If you don’t specify an ypred in the add_input method, SmartPredictor use its predict method to automatically affect the predicted value to ypred.

Make prediction¶

Let’s display ypred which has been automatically computed in add_input method.

[22]:

predictor_load.data["ypred"]

[22]:

	ypred	proba
0	Survived	0.744009

The predict_proba method of Smartpredictor computes the probabilties associated to each label.

[23]:

prediction_proba = predictor_load.predict_proba()

[24]:

prediction_proba

[24]:

	class_0	class_1
0	0.255991	0.744009

Get detailed explanability associated to the prediction¶

You can use the method detail_contributions for detailed contributions of each of your features for each row of your new dataset.
For classification problems, it automatically associates contributions with the right predicted label.
The predicted label are computed automatically or you can specify an ypred with add_input method.

[25]:

detailed_contributions = predictor_load.detail_contributions()

The ypred has already been renamed with the value that we’ve given in the label_dict.

[26]:

detailed_contributions

[26]:

	ypred	proba	Pclass	Sex	Age	SibSp	Parch	Fare	Embarked	Title
0	Survived	0.744009	0.0950201	0.153742	-0.0111338	0.0192229	-0.00411547	-0.0879743	0.0316235	0.177685

Summarize explanability of the predictions¶

You can use the summarize method to summarize your local explainability.
This summary can be configured with the modify_mask method to suit your use case.
When you initialize the SmartPredictor, you can also specify : >- postprocessing: to apply a wording to several values of your dataset. >- label_dict: to rename your label for classification problems. >- features_dict: to rename your features.

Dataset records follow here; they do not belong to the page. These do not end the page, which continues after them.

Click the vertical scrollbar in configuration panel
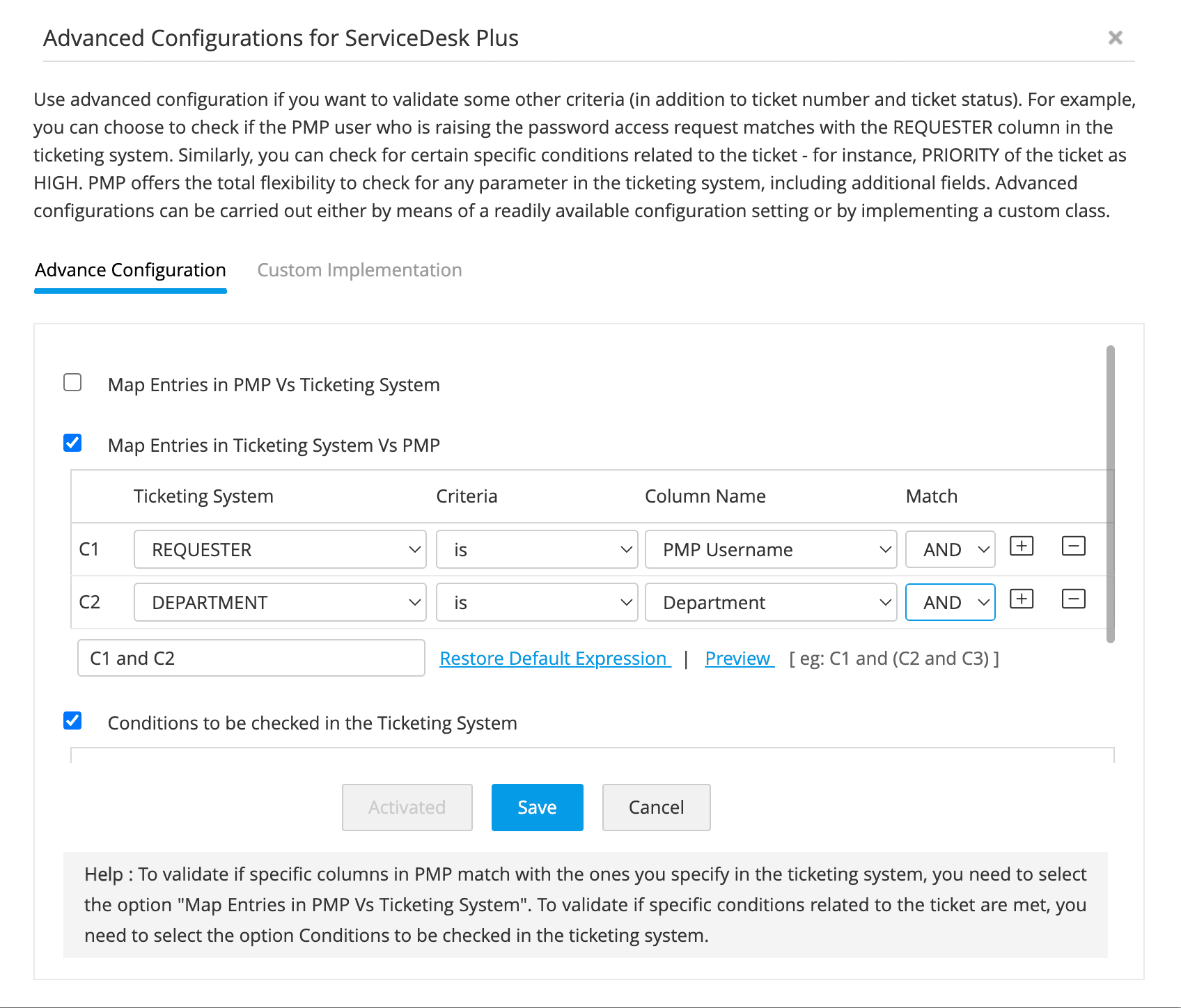 [x=1110, y=494]
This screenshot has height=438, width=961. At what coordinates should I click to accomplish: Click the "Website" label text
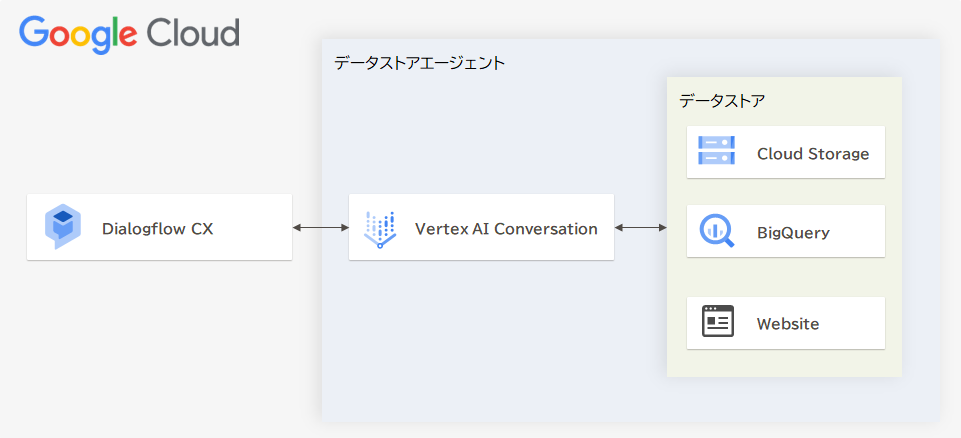787,324
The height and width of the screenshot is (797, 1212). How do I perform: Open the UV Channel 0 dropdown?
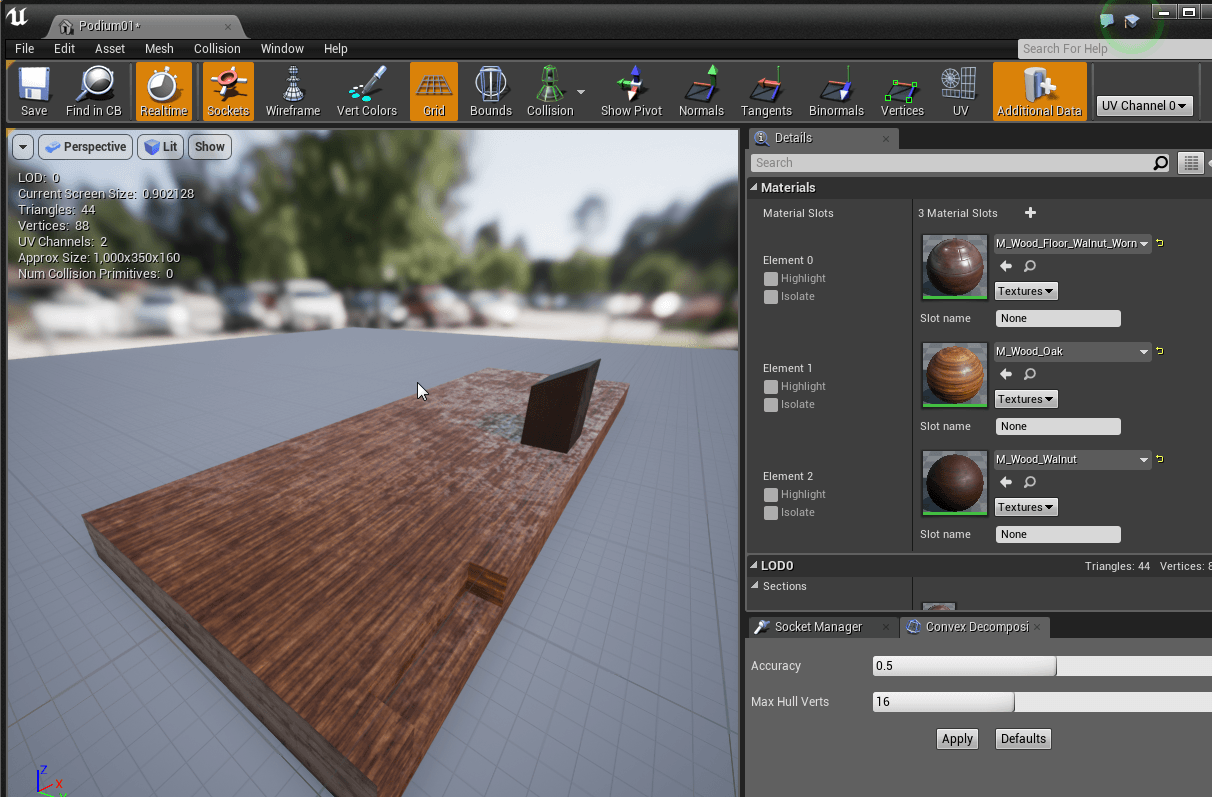point(1144,106)
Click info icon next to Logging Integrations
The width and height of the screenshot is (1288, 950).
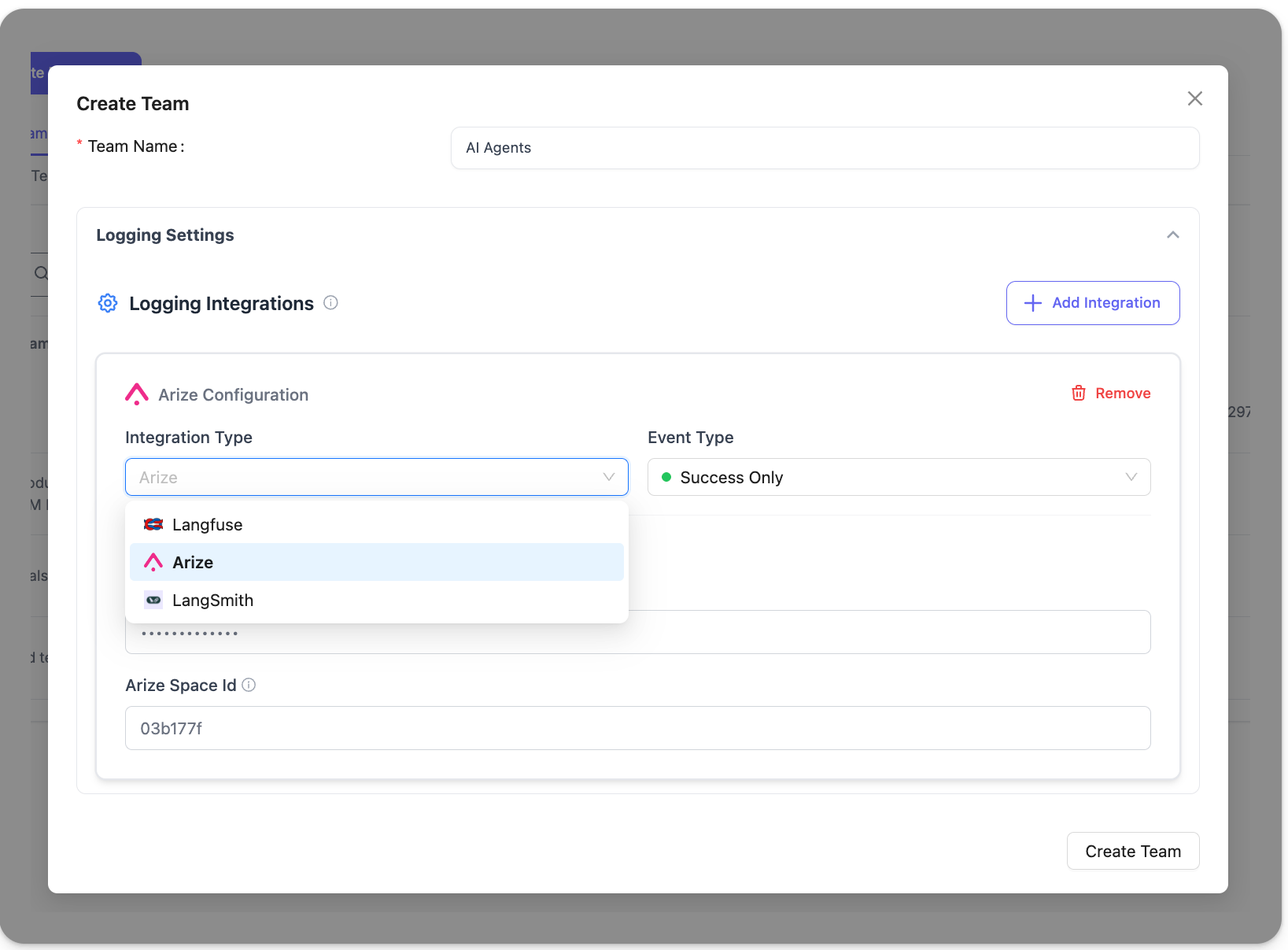pos(331,303)
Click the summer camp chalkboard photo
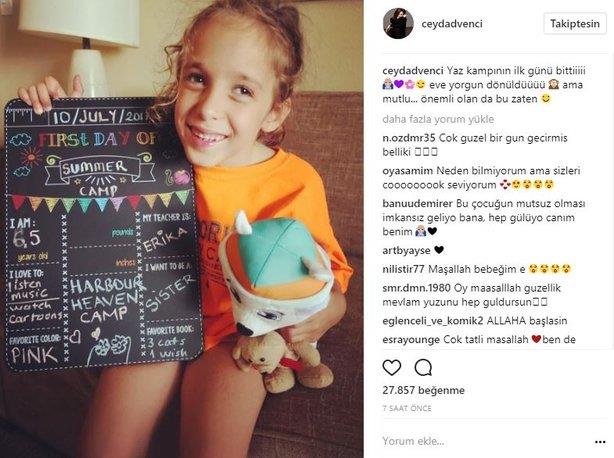 182,229
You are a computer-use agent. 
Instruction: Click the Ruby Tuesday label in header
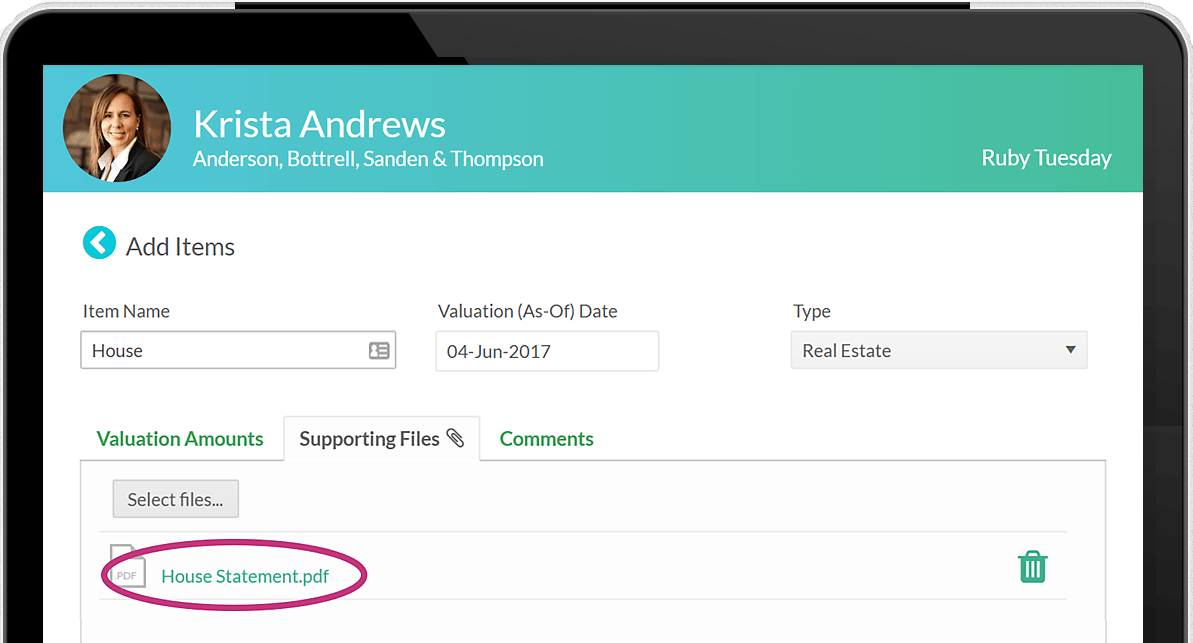[1046, 158]
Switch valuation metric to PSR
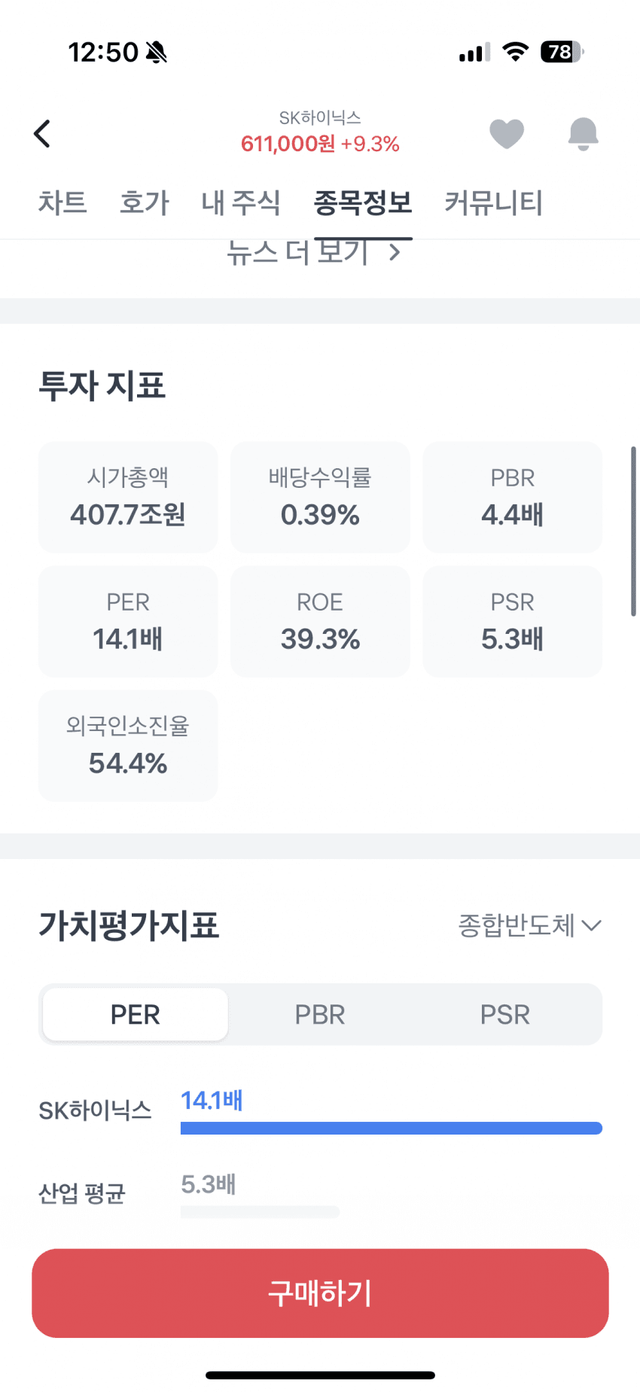Viewport: 640px width, 1392px height. [x=505, y=1015]
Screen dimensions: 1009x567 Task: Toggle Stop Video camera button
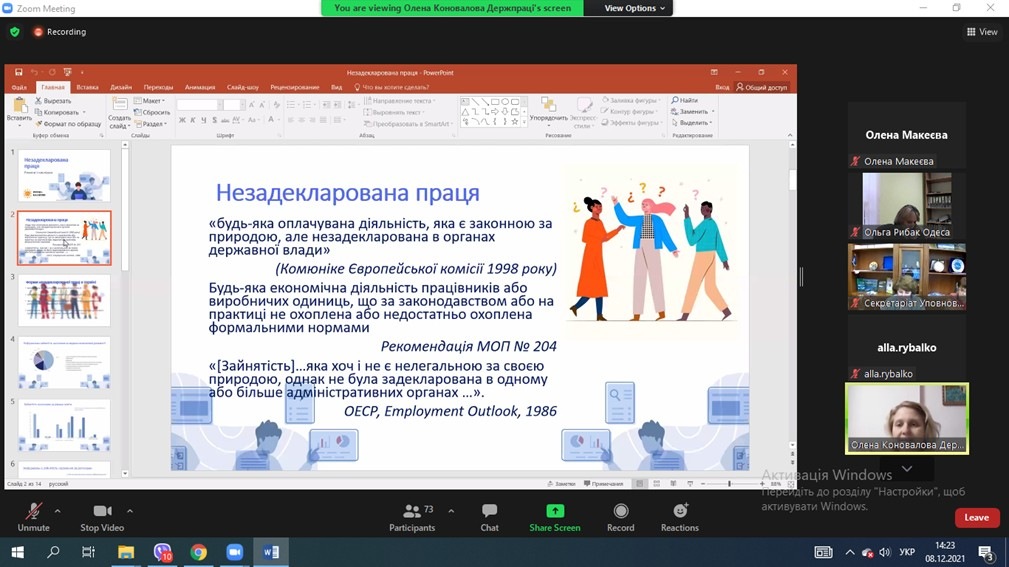(103, 517)
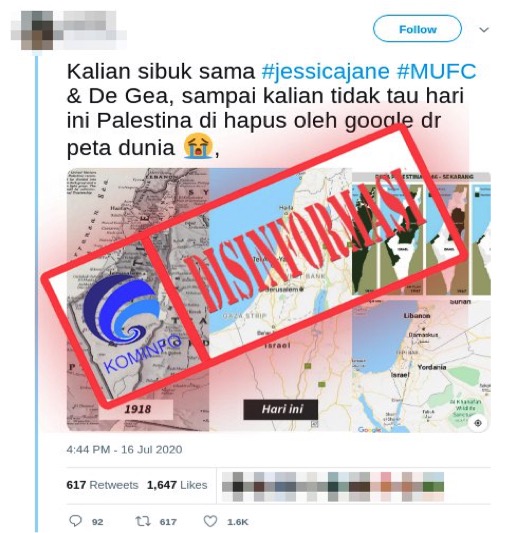Open the Palestine land-loss maps image
Viewport: 516px width, 533px height.
tap(422, 234)
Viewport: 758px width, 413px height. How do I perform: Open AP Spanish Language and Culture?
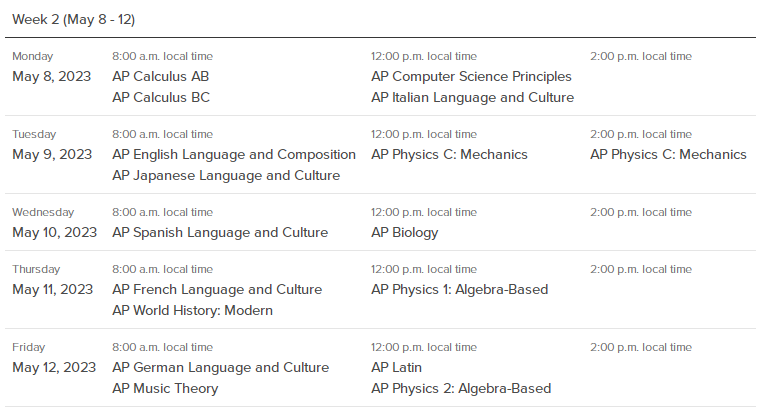tap(220, 232)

We use modify_mask method to only get the 4 most contributives features in our local summary.

[27]:

predictor_load.modify_mask(max_contrib=4)

[28]:

explanation = predictor_load.summarize()

The dictionnary of mapping given to the SmartExplainer Object allows us to rename the ‘Title’ feature into ‘Title of passenger’.
The value of this features has been worded correctly: ‘First class’ became ‘1st class’.
Our explanability is focused on the 4 most contributive features.

[29]:

explanation

[29]:

	ypred	proba	feature_1	value_1	contribution_1	feature_2	value_2	contribution_2	feature_3	value_3	contribution_3	feature_4	value_4	contribution_4
0	Survived	0.744009	Title of passenger	Miss	0.177685	Sex	female	0.153742	Ticket class	1st class	0.0950201	Passenger fare	7.25	-0.0879743

Classification - choose the predicted value and customize the summary¶

Configure summary: define the predicted label¶

You can change the ypred or the x given in add_input method to make new prediction and summary of your explanability.

[30]:

predictor_load.add_input(x=person_x, ypred=pd.DataFrame({"ypred": [0]}))

[31]:

predictor_load.modify_mask(max_contrib=3)

[32]:

explanation = predictor_load.summarize()

The displayed contributions and summary adapt to changing the predicted value of y_pred from 1 to 0.

[33]:

explanation

[33]:

	ypred	proba	feature_1	value_1	contribution_1	feature_2	value_2	contribution_2	feature_3	value_3	contribution_3
0	Not Survived	0.255991	Title of passenger	Miss	-0.177685	Sex	female	-0.153742	Ticket class	1st class	-0.0950201

Configure summary: mask one feature, select positives contributions¶

The modify_mask method allows us to configure the summary parameters of your explainability.
Here, we hide some features from our explanability and only get the one which has positives contributions.

[34]:

predictor_load.modify_mask(features_to_hide=["Fare"], positive=True)

[35]:

explanation = predictor_load.summarize()

[36]:

explanation

[36]:

	ypred	proba	feature_1	value_1	contribution_1	feature_2	value_2	contribution_2
0	Not Survived	0.255991	Age	36	0.0111338	Relatives like children or parents	0	0.00411547

Configure summary: the threshold parameter¶

We display features which has contributions greater than 0.01.

[37]:

predictor_load.modify_mask(threshold=0.01)

[38]:

explanation = predictor_load.summarize()

[39]:

explanation

[39]:

	ypred	proba	feature_1	value_1	contribution_1
0	Not Survived	0.255991	Age	36	0.0111338